The First Electronic Church of America
A Sermon on Illegal Immigration
by the Rev. Howard D. Armstrong
The Republican National Committee spent $1.5 million recently on a 30-second TV spot calculated to stir up fear and hatred among middle-class American voters. The spots give us quick shots of presumably illegal and presumably Mexican men and women and children riding boats in a churning sea, and fleeing up a road. A statement on the screen says, "YOU SPEND $5.5 BILLION TO SUPPORT ILLEGALS." A narrator urges us to "tell President Clinton to stop giving benefits to illegals."
The New York Times noted that the ads are "aimed at states roiled by immigration issues...where Mr. Dole is in trouble."
Meanwhile Congress is considering legislation that would bar children of illegal immigrants from public schools. Candidate Dole says he is in favor of this move. But even some Republicans oppose it. "I don't like it," says Sen. Orrin G. Hatch of Utah. "I worry about the children."
So do I. As long as American businessmen pay men and women who come north to make beds and wash dishes and pick fruit -- the kind of jobs that few Americans will take -- their children are bound to come with them. What's better? To let their kids wander the streets? Or learn English and math and U.S. history?
History, of course, could be subversive. These beautiful little kids with their big brown eyes and open minds that are ready to learn might discover that this continent was first inhabited by people with brown skin like themselves, coming across the Bering Straits and moving south until they found what their mythologies told them they were looking for: an eagle eating a serpent.

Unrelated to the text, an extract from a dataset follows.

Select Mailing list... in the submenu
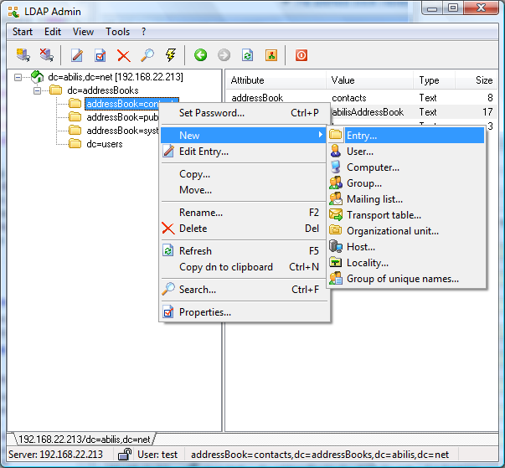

The city they built on the spot, Mexico City, was the largest, most beautiful city in the world when Cortez came to conquer and kill It's still the largest city in the world. But it's not as beautiful as it used to be. Its people choke on smog, and pay their taxes for injustice and mismanagement. It is no wonder that some enterprising brown skinned folk want to flee that kleptocracy.
But it will be a wonder if their children, studying history in U.S. classrooms, do not realize, sooner or later, that, 150 years ago, Anglos took over most of the U.S. Southwest -- and California -- by force and violence. And that there is no statute of limitations for the murder of their great-great-great grandparents.